Count the lines in the material below that contain the string "Expand", treating uppercase and lowercase as different, and give only the number.

----

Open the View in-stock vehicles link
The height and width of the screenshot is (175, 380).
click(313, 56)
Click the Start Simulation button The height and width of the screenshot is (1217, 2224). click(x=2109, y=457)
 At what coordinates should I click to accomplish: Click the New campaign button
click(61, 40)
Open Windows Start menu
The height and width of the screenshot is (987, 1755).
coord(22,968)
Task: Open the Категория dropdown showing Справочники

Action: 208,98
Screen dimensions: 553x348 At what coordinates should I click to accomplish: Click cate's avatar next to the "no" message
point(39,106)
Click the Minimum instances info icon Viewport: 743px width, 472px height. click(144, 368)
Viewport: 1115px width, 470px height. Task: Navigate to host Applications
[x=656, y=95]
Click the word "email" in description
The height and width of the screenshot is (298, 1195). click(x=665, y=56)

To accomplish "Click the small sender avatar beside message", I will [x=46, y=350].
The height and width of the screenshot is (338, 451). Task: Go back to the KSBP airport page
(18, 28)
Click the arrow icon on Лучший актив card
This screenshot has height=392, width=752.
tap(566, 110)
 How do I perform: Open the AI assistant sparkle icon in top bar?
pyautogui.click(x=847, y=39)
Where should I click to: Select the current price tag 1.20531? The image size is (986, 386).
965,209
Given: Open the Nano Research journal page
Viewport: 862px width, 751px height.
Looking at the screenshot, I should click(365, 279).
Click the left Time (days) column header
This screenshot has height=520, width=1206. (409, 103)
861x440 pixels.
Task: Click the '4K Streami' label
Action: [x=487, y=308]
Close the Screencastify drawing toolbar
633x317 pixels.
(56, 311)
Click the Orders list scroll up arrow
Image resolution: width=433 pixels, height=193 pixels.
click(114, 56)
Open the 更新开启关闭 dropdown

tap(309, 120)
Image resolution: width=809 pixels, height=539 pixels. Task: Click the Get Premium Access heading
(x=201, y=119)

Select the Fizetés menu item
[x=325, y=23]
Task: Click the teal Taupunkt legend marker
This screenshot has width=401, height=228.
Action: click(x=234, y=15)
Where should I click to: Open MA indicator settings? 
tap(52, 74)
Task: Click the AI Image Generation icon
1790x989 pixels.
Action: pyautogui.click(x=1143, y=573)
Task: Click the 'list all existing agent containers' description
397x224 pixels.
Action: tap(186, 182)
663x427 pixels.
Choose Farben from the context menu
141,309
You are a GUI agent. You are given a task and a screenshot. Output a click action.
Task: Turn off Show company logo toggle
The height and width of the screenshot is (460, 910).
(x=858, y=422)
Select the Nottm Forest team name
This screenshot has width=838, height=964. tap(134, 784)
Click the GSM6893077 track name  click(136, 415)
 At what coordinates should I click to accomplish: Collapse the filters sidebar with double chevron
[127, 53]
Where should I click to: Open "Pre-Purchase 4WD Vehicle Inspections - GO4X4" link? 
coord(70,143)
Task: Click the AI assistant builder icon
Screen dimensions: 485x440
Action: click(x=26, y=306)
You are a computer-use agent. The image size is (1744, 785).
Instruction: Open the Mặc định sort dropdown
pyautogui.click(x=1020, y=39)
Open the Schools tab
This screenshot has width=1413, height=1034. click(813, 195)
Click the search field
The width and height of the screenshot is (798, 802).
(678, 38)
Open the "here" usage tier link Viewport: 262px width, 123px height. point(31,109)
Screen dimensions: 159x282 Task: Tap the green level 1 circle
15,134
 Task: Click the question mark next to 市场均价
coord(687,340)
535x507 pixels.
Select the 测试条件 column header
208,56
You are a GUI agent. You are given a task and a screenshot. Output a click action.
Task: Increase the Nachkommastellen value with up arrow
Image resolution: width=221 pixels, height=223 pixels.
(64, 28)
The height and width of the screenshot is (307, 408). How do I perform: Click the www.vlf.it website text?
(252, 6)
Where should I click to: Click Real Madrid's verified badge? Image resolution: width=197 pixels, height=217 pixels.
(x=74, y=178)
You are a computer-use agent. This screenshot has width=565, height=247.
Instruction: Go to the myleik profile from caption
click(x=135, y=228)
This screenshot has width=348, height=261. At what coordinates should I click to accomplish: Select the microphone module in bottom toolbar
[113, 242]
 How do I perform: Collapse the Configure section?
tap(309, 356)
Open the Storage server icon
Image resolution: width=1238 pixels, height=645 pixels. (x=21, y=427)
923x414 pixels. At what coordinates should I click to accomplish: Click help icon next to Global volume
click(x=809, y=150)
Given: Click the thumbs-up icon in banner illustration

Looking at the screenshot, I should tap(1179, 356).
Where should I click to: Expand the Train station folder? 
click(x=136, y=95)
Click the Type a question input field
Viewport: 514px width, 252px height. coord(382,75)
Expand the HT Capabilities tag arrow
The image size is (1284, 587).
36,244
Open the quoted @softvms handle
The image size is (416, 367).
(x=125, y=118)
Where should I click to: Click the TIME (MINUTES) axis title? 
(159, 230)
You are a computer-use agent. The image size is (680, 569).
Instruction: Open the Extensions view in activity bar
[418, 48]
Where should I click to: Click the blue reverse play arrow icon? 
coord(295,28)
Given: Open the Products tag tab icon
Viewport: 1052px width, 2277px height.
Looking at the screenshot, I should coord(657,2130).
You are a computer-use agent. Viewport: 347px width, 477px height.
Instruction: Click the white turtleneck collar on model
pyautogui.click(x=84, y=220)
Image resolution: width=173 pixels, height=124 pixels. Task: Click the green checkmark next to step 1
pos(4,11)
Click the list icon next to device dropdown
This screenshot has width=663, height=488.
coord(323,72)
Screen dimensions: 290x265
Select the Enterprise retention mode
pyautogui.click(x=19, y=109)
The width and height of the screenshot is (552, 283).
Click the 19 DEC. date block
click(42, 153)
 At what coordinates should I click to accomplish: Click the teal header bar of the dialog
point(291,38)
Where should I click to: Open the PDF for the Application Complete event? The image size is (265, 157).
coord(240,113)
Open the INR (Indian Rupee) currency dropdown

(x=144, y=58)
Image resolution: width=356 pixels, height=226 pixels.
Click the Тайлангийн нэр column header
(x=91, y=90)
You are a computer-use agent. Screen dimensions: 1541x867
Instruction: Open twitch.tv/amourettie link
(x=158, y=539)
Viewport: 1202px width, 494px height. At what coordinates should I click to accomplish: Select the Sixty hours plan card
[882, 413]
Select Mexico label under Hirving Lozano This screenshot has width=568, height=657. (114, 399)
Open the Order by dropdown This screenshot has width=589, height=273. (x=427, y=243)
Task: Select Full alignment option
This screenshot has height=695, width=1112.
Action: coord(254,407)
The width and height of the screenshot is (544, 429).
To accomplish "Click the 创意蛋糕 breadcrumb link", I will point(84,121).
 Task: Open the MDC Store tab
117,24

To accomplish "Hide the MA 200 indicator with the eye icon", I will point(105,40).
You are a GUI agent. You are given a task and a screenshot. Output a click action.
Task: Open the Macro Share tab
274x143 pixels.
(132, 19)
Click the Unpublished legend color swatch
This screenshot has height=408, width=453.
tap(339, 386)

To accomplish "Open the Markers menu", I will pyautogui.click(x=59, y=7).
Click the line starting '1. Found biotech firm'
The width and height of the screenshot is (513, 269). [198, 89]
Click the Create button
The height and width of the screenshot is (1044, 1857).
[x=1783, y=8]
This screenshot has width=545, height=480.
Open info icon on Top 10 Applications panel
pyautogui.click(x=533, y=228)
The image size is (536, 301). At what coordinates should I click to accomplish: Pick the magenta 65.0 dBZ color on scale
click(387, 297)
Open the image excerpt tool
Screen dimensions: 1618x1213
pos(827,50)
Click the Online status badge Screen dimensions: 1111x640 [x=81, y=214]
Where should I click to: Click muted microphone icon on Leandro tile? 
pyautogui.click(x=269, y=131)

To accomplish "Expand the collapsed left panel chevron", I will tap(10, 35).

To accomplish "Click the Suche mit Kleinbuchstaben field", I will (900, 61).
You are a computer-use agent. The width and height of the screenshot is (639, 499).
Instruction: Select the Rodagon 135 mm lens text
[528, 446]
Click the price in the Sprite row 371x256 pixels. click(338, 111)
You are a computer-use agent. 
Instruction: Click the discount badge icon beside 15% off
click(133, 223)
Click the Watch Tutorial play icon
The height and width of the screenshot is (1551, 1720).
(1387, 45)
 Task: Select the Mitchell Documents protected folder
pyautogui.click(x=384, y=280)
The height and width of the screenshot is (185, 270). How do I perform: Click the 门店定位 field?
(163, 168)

----

> _EXPECTED ANSWER_:
3